Men are the powerful, the strong. Women are the caregivers, the nurturing.

Today if we asked ourselves what it means to be “a good man,” we think of words like “honest,” “humble,” “kind.”

But if we were to ask ourselves what it means to be “a real man,” the words we think of are different.

As a society, we have failed to address the idea of masculinity, or the possibility that there can be more than one.

It is still distasteful for men to be afraid. It intrigues us when they cry. We are not used to giving them encouraging hugs in the way we are to females.

If men seek relationships that are nurturing with each other, they are gay. If they are not romantically interested in a woman, but have a strong emotional relationship with her, they are either gay or they will succumb to their primal male instincts and sleep with her (see When Harry Met Sally for further clarification on this one).

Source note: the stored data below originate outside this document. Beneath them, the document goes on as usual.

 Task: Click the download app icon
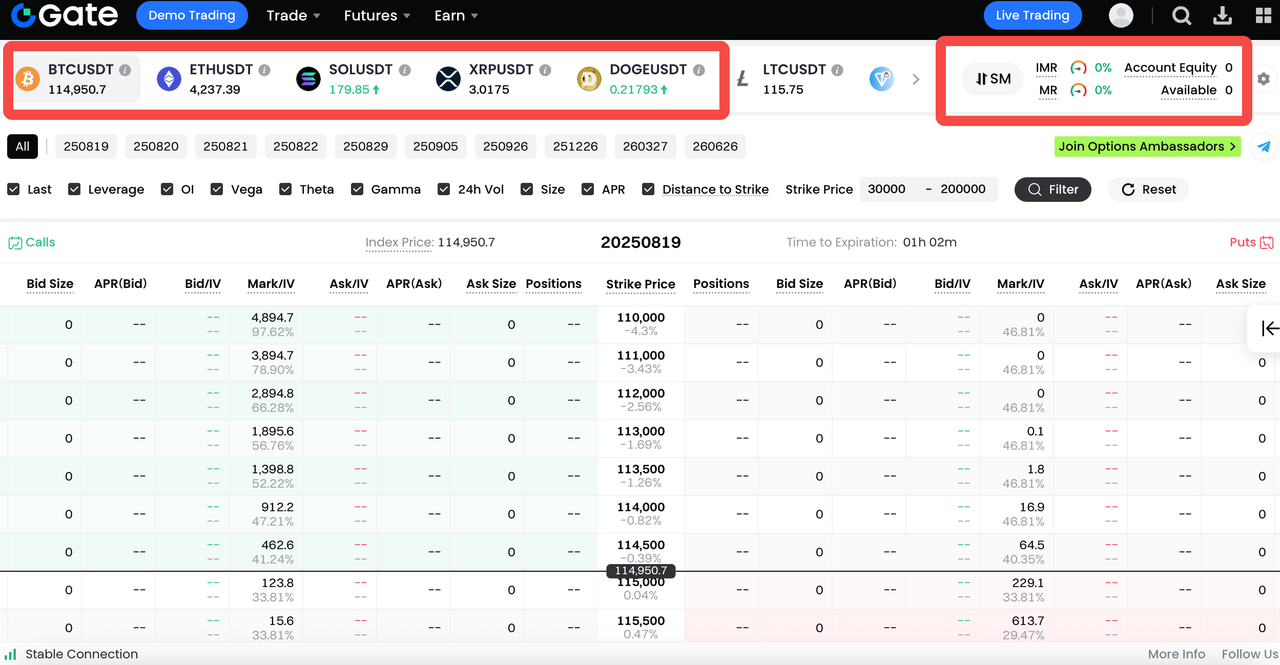1222,16
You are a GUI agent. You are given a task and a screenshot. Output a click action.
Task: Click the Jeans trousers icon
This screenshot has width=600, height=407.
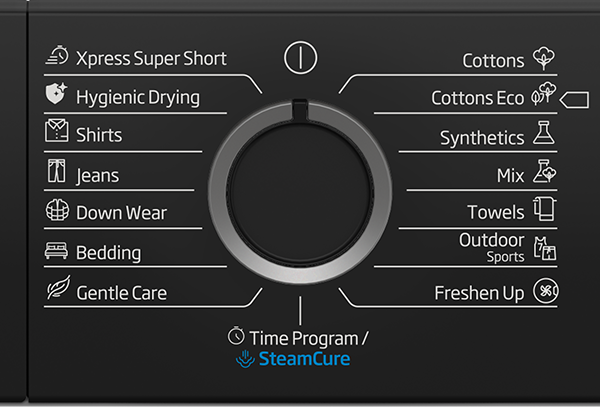57,173
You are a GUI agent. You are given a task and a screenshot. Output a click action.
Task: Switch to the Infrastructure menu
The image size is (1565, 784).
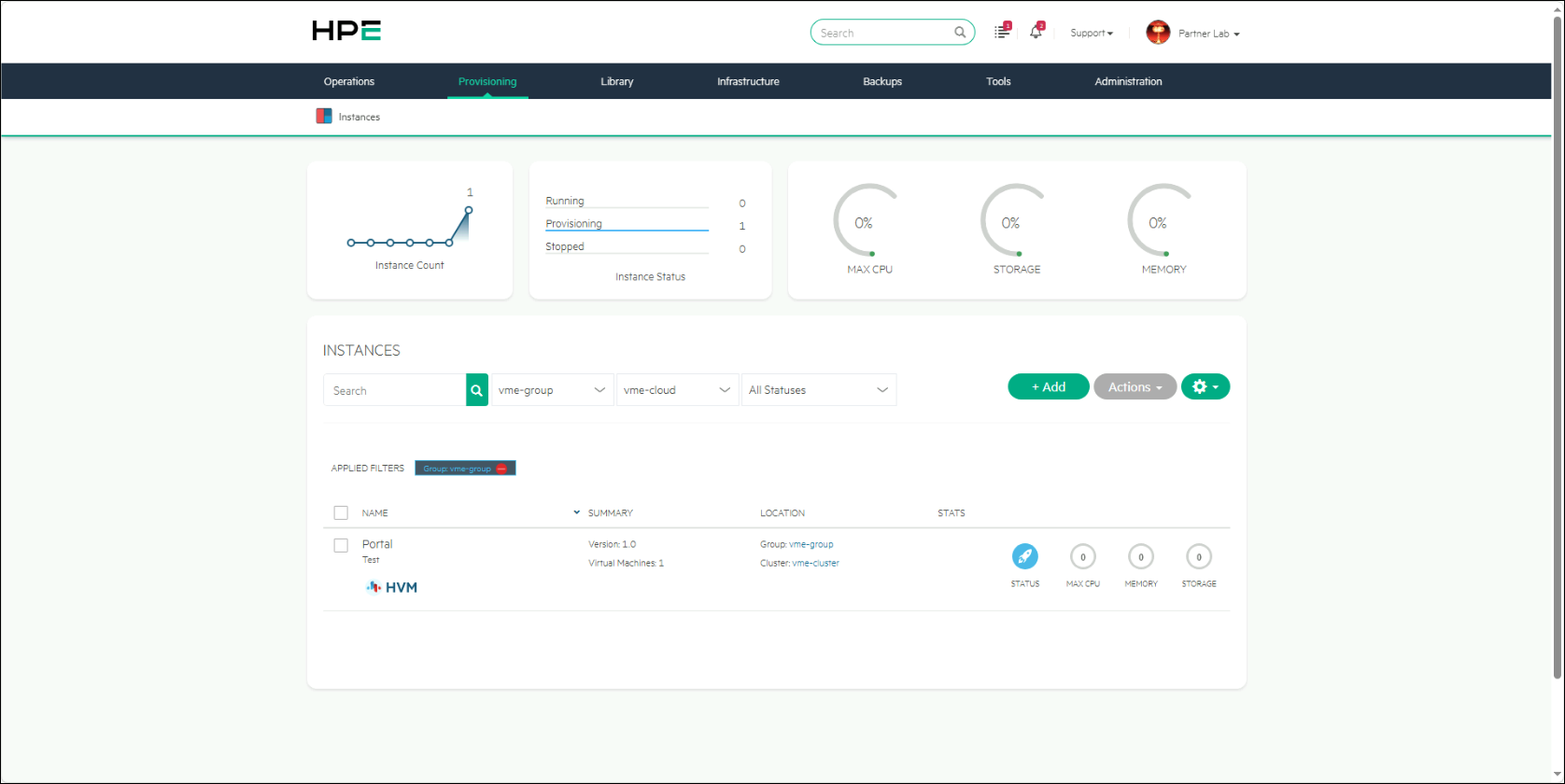[x=748, y=81]
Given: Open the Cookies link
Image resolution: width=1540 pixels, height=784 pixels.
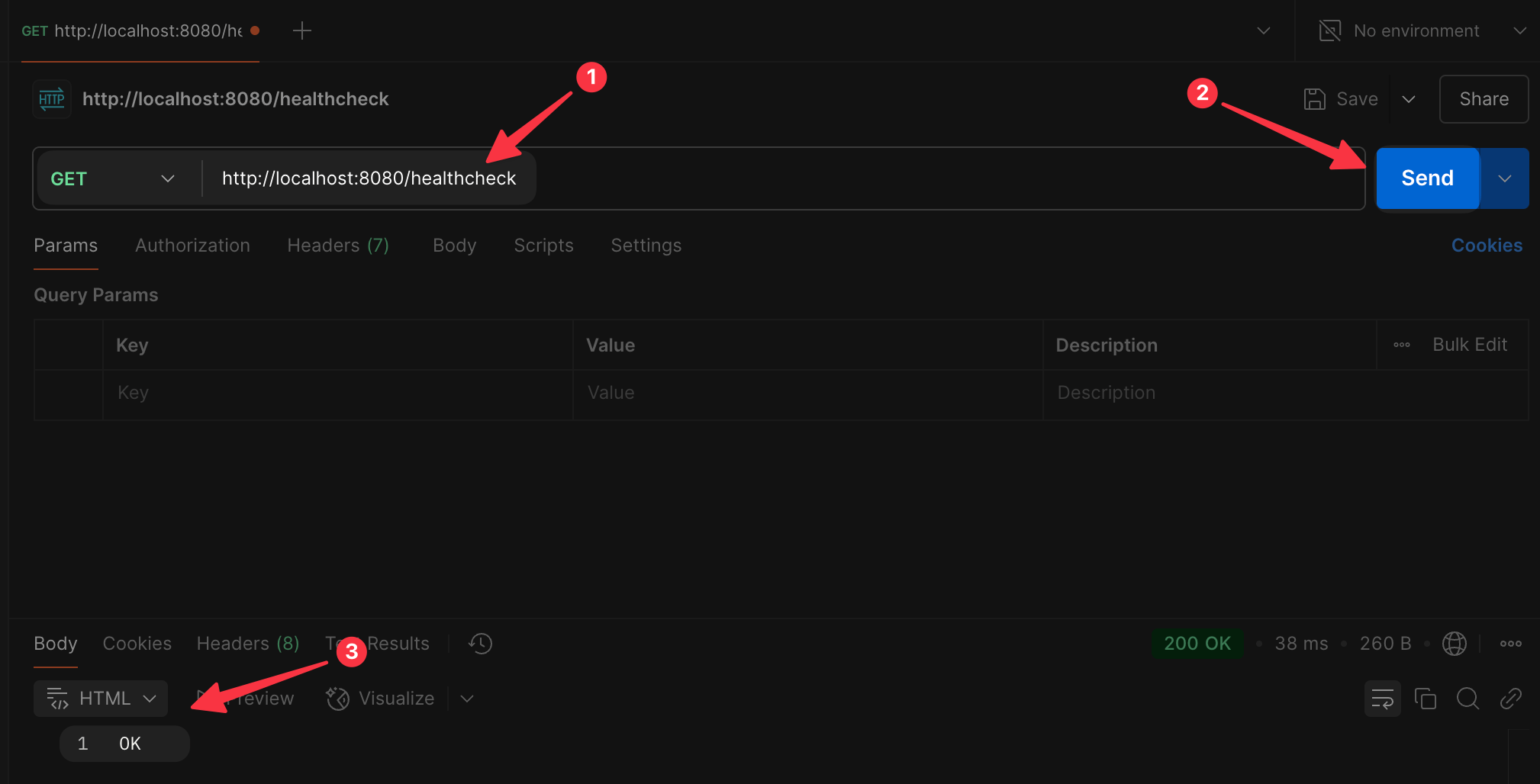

What happens when you deprive human beings of their right to express their emotions, not just publicly, but also privately with each other?

You are isolated within yourself. You become lonely, detached and depressed.

We cannot live with this deprivation.

Humans need emotions. They need to love and be loved. They need the liberties of expressing their feelings and the consolation that it is not weakness to feel.

Traditional masculinity, embodied by men in power who believe they must assert the breadth of their control and dominance through their masculinity, is popular and pervasive enough that it has not been tampered with in public society, and the result of this are men who feel increasingly lonelier.